ENTRE LA RABIA Y EL MIEDO: EL VERDADERO ROSTRO DE LA POLARIZACIÓN PERUANA
El Perú no camina hacia una elección entre derechas e izquierdas, sino hacia un enfrentamiento mucho más primario, más visceral y más real: la rabia contra el miedo. La polarización que se viene —y que ya late en las calles, en los barrios y en las redes— no es un debate de programas de gobierno ni una confrontación ideológica seria entre proyectos de país, sino una guerra de emociones políticas profundas que arrastran a millones.

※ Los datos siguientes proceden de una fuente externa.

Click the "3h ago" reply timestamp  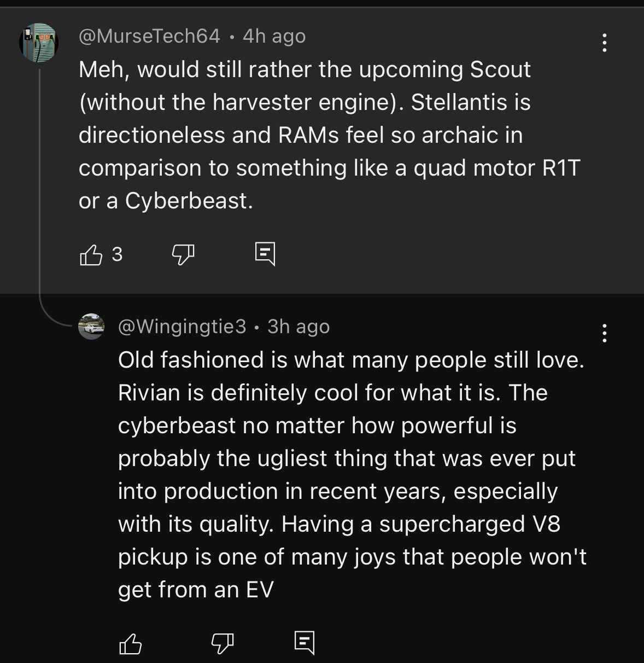(x=298, y=327)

La derecha ya no seduce: administra el miedo. Y lo hace con eficacia. El miedo a las extorsiones, al sicariato, a perder lo poco que se tiene, a los “venecos”, al comunismo, a las regiones del sur que protestan, al desborde popular, al cambio social. Lima y gran parte de las ciudades del norte votan cada vez más desde ese miedo: un temor incrustado en clases medias precarias, en comerciantes endeudados, en jóvenes atrapados en el espejismo del consumo aspiracional, y en empresarios que, en el fondo, saben que el modelo está agotado, pero prefieren sostenerlo hasta el último clavo antes que aceptar su final. Y no se puede obviar que también hay sectores populares que votan por una derecha populista, no por convicción, sino por un clientelismo descarado o por un cinismo resignado que prefiere pactar con el opresor antes que arriesgarse a lo desconocido que podría cambiarlo todo.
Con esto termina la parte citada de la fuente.